If Elon Musk’s bid for Twitter was a needlessly painful and drawn-out saga, pity shareholders in Paramount Global. The Hollywood studio has been on the block for months, during which time ordinary investors have endured sleepless nights over the prospect they may not receive a customary takeover premium.
The on-off Twitter bid of 2022 showed how a powerful buyer can zig and zag in a loosely policed US merger process. By contrast, the Paramount epic is a cautionary tale about the latitude of a dominant selling shareholder in a company with ownership split between voting and non-voting stock.
At the end of last year, it emerged that Shari Redstone, daughter of the late Viacom founder Sumner Redstone, was considering a sale of her controlling holding in Paramount. The likely buyer was a consortium led by David Ellison, founder of the Skydance Media production company and son of billionaire Larry Ellison. Other suitors for Paramount surfaced. The board created an independent committee tasked to evaluate the proposals.

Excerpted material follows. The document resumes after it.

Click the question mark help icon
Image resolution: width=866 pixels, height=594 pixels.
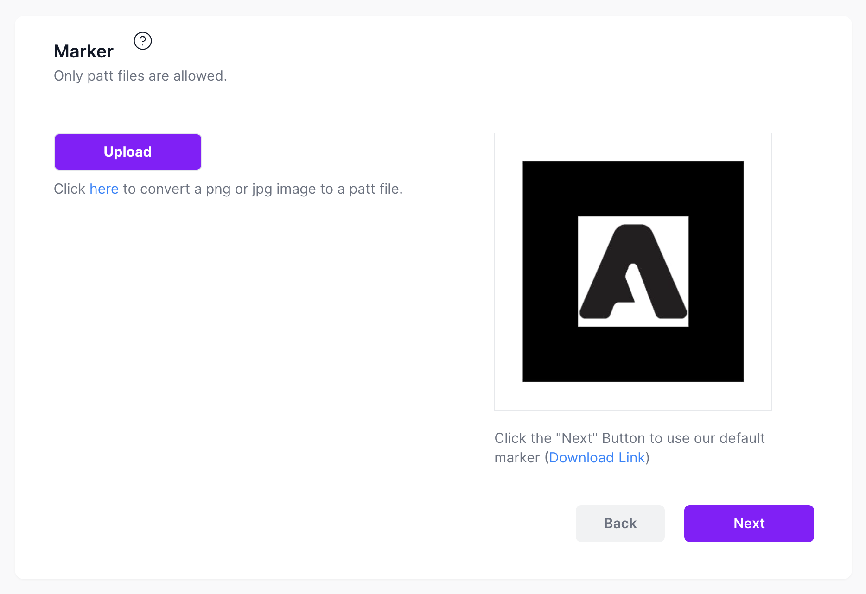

The situation has since become dysfunctional. The special committee entered exclusive negotiations with Ellison, prompting shareholders to fret that this shut down a proper auction. Four board directors are now leaving.
Last week, CEO Bob Bakish was replaced with no fewer than three co-chiefs as the company announced quarterly results. The trio declined to take questions and has done little more than set out three bullet points on strategy. The unorthodox arrangement weakens the standalone investment case just when the company needs a strong fallback position.
The exclusivity period with Skydance ends this week. The question is whether any offer that emerges will live down to investors’ fears.
Ellison’s core idea is a two-stage transaction. Part one would see his camp secure Redstone’s 77% stake in Paramount’s voting shares. These were worth US$676-million at Wednesday’s close, out of a total $8.5-billion market capitalisation mainly comprising non-voting shares. This transfer of control could happen indirectly through the acquisition of Redstone’s National Amusements, which owns the Paramount voting stake along with a collection of movie theatres. A price tag of roughly $2-billion has been mooted.
Problematic
Any purchase via National Amusements would be problematic. It might not be clear how much of the price was attributable to the Paramount stake versus the other assets. Investors sitting on the rest of the voting stock could reasonably demand to be bought out on the same terms as Redstone. But while there seems to be chunky premium here, the precise quantum wouldn’t be evident.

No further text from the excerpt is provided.